TEXT

Genetic code: 64 codons, 61 sense + 3 stop (UAA, UAG, UGA). Degenerate (multiple codons per AA) but unambiguous (each codon = one AA). Start codon AUG (Met). Wobble position: 3rd base of codon allows non-Watson-Crick pairing → fewer tRNAs needed than 61.

tRNA: cloverleaf secondary structure, L-shaped 3D. Aminoacyl-tRNA synthetases charge tRNAs (highly specific, one per AA). Proofreading via editing site ensures correct AA-tRNA pairing. Anticodon pairs w/ mRNA codon (antiparallel).

Ribosome: 70S prokaryotic (30S + 50S), 80S eukaryotic (40S + 60S). Three sites: A (aminoacyl/incoming), P (peptidyl/growing chain), E (exit). Initiation: prokaryotes — Shine-Dalgarno sequence on mRNA recruits 30S. Eukaryotes — 5' cap scanning by 40S + eIF4E until first AUG (Kozak context).

Elongation: EF-Tu delivers aminoacyl-tRNA to A site (GTP hydrolysis for proofreading), peptide bond formation (peptidyl transferase = rRNA, ribozyme), translocation by EF-G moves ribosome one codon 5'→3'. ~15-20 AA/sec in prokaryotes. Polyribosomes: multiple ribosomes translate same mRNA simultaneously.

Termination: release factors (RF1/RF2 prokaryotes, eRF1 eukaryotes) recognize stop codons, catalyze peptide release. Post-translational modifications: folding (chaperones HSP60, HSP70), cleavage (signal peptide removal), glycosylation (ER/Golgi), phosphorylation (kinases), ubiquitination (proteasome targeting).

## Genetics & Inheritance

Mendelian: Law of Segregation (alleles separate in meiosis I). Law of Independent Assortment (genes on different chromosomes sort independently). Dominance: complete, incomplete (intermediate phenotype), codominance (both expressed, e.g., AB blood type).

Chromosome theory: genes on chromosomes, linked genes deviate from independent assortment. Recombination frequency = (recombinant offspring/total) × 100. 1 map unit (cM) = 1% recombination. Max measurable distance ~50 cM (appears unlinked beyond this). Three-point cross to determine gene order and map distances.

Sex-linked: X-linked recessive (hemophilia, color blindness) — affected males hemizygous, carrier females heterozygous. X-inactivation: one X randomly silenced in each cell (Barr body), females are mosaics (calico cats). Y-linked: few genes (SRY = male determination).

Epigenetics: heritable changes w/o DNA sequence alteration. DNA methylation (CpG islands, typically silencing). Histone modifications: acetylation (HAT → open chromatin, active), deacetylation (HDAC → closed, silent), methylation (context-dependent). Genomic imprinting: parent-of-origin expression (Igf2 paternal, H19 maternal).

PROBLEMS TO SOLVE
A – List every post-translational modification named in the notes on translation and genetics.
B – Extend the notes on translation and genetics with new material after their last line, which covers genomic imprinting.

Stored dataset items
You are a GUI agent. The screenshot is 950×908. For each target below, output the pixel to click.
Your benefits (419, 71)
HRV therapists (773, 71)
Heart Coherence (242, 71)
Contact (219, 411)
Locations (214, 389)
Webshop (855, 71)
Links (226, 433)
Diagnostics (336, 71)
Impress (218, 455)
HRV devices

TASK RESPONSES
A – Folding, cleavage, glycosylation, phosphorylation, ubiquitination

B –
## Molecular Techniques

PCR: denature (94-98°C) → anneal primers (50-65°C) → extend (72°C, Taq polymerase). 2ⁿ amplification after n cycles. Primer design: 18-25 nt, 40-60% GC, Tm matched within 5°C, avoid self-complementarity. RT-PCR for RNA → cDNA first. qPCR (real-time): Ct value inversely proportional to initial template amount.

Gel electrophoresis: agarose (DNA, 0.5-2%) or PAGE (proteins). DNA migrates toward + electrode (neg charged phosphate backbone), smaller fragments migrate faster. EtBr or SYBR staining for visualization. SDS-PAGE: SDS denatures and coats proteins uniformly → separation by MW only. Western blot: SDS-PAGE → transfer to membrane → antibody detection.

CRISPR-Cas9: guide RNA (gRNA, 20 nt) directs Cas9 nuclease to complementary DNA sequence adjacent to PAM (NGG for SpCas9). Creates DSB → repaired by NHEJ (insertions/deletions, gene knockout) or HDR (precise editing w/ donor template, less efficient). Off-target effects: gRNA may bind similar sequences elsewhere. Base editors and prime editors for single-base changes w/o DSB.

Cloning: restriction enzymes cut at palindromic sequences (EcoRI: GAATTC → sticky ends). Ligate insert into vector (plasmid, BAC, viral) w/ DNA ligase. Transform into E. coli (heat shock or electroporation). Screen: blue-white (lacZ disruption), antibiotic resistance, colony PCR. Expression vectors include promoter, RBS, MCS, terminator, selection marker.

Sequencing: Sanger (chain termination, ddNTPs, gold standard for single genes, read length ~800 bp). NGS: Illumina (short reads 150-300 bp, high throughput, sequencing by synthesis), Oxford Nanopore (long reads >100 kb, real-time, portable MinION). Applications: WGS, RNA-seq (transcriptome), ChIP-seq (protein-DNA interactions), ATAC-seq (chromatin accessibility).